## ABOUT THIS TASK
Restate the records that follow word for word. Omit the images.

## GIVEN ENTRIES
........
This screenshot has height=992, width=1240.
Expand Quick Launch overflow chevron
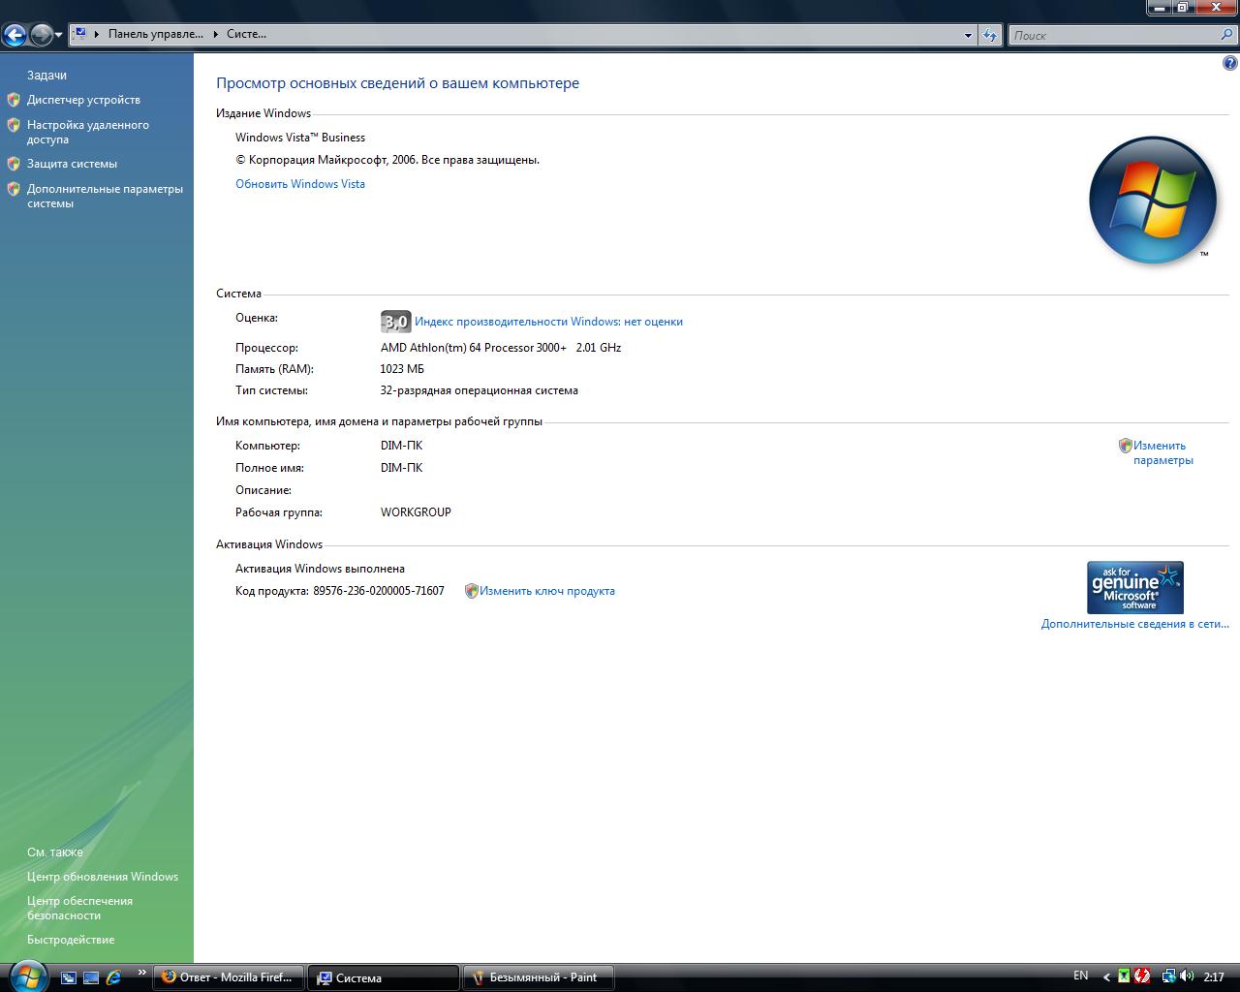coord(142,973)
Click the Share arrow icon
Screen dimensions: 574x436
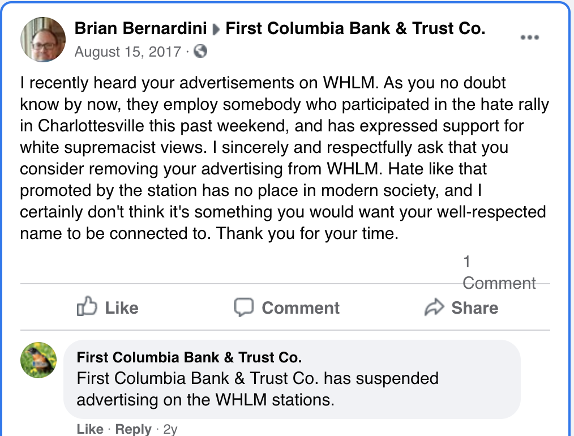coord(434,307)
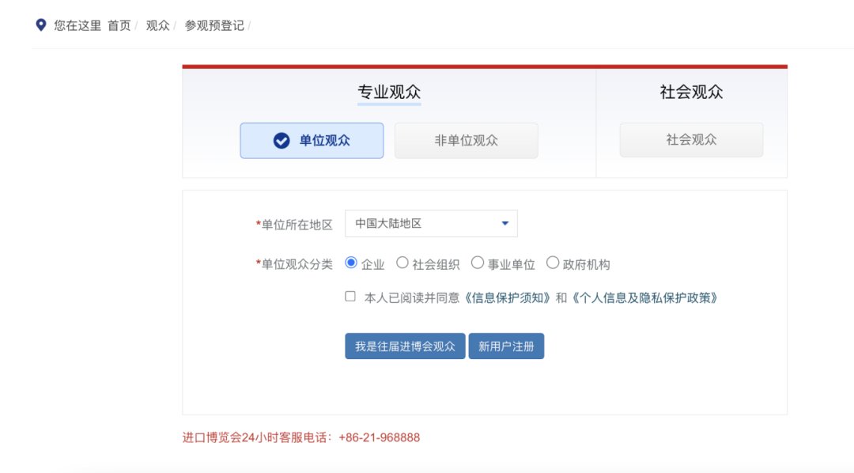Navigate to 首页 in the breadcrumb
The image size is (854, 473).
point(119,25)
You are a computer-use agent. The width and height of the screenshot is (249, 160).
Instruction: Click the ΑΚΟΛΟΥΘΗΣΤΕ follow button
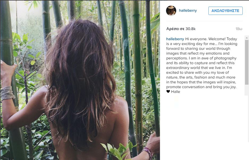(x=225, y=11)
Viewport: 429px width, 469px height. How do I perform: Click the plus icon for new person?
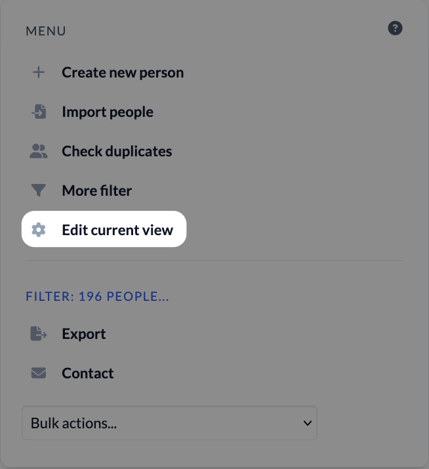pyautogui.click(x=39, y=72)
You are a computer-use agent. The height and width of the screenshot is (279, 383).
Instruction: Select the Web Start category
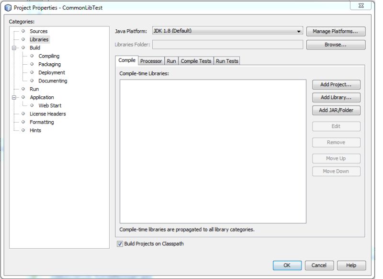click(x=49, y=105)
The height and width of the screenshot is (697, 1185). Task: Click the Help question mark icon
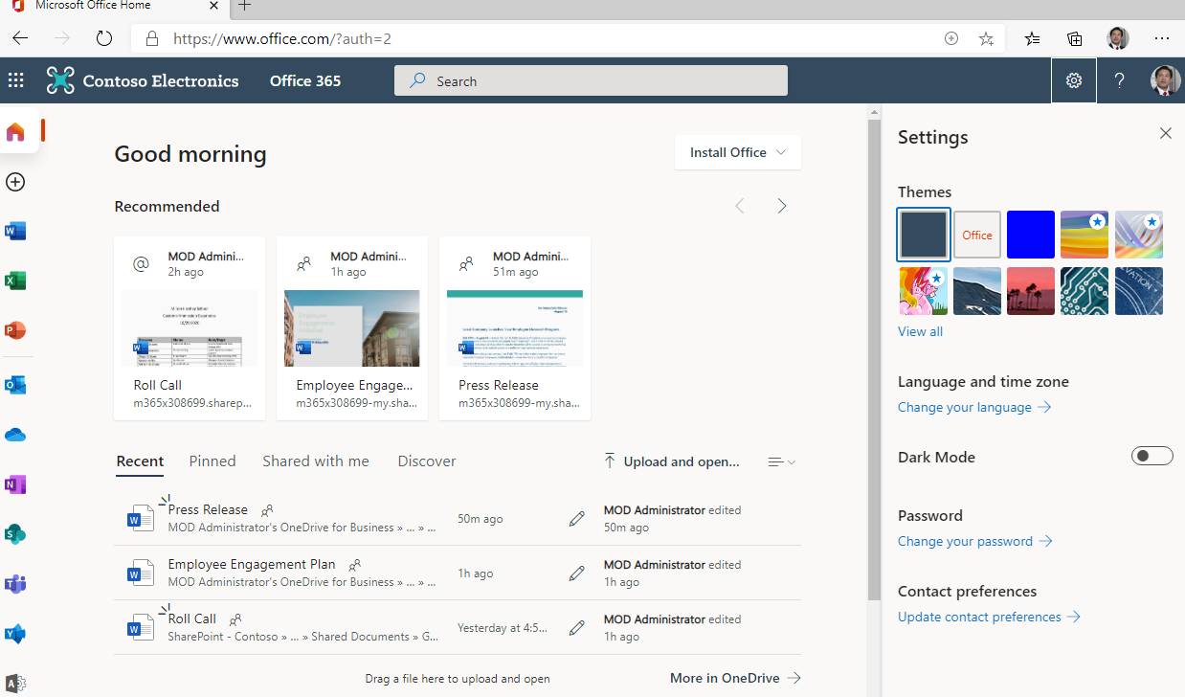point(1119,81)
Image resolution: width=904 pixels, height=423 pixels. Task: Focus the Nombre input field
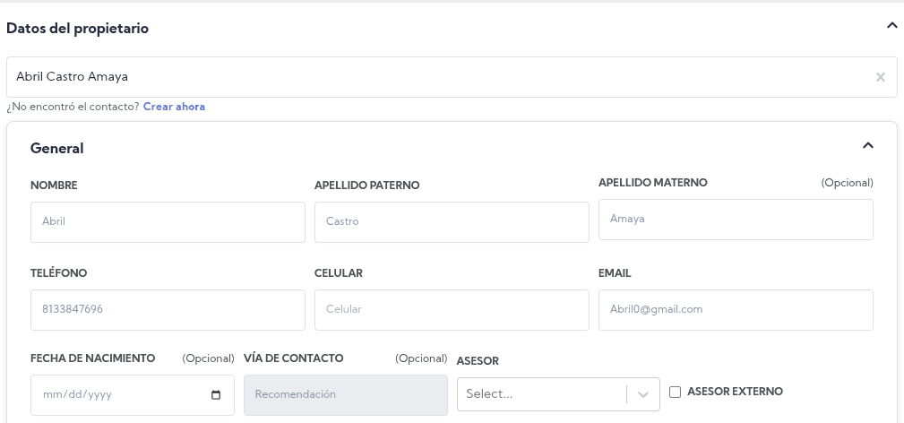pyautogui.click(x=168, y=221)
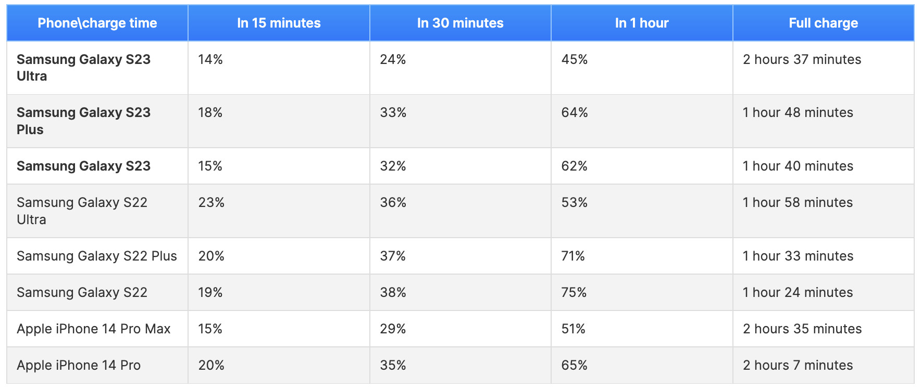921x389 pixels.
Task: Select the 71% cell for S22 Plus
Action: click(x=573, y=256)
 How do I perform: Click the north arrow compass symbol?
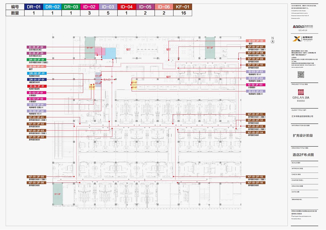(x=273, y=41)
........
## RESULT OF THE EXERCISE
This screenshot has height=992, width=1240.
Expand Quick Launch overflow chevron
coord(142,973)
Click the Share arrow icon
Screen dimensions: 574x436
coord(434,307)
Navigate to 首页 in the breadcrumb
The image size is (854, 473).
point(119,25)
You are a computer-use agent. The width and height of the screenshot is (249, 160).
Instruction: Click the ΑΚΟΛΟΥΘΗΣΤΕ follow button
(x=225, y=11)
Viewport: 429px width, 469px height. How do I perform: Click the plus icon for new person?
pyautogui.click(x=39, y=72)
You are a computer-use agent. The height and width of the screenshot is (279, 383).
Instruction: Select the Web Start category
click(x=49, y=105)
The height and width of the screenshot is (697, 1185). Task: Click the Help question mark icon
point(1119,81)
Image resolution: width=904 pixels, height=423 pixels. Task: Focus the Nombre input field
pyautogui.click(x=168, y=221)
921x389 pixels.
Task: Select the 71% cell for S22 Plus
Action: click(x=573, y=256)
 How do I perform: Click the north arrow compass symbol?
(x=273, y=41)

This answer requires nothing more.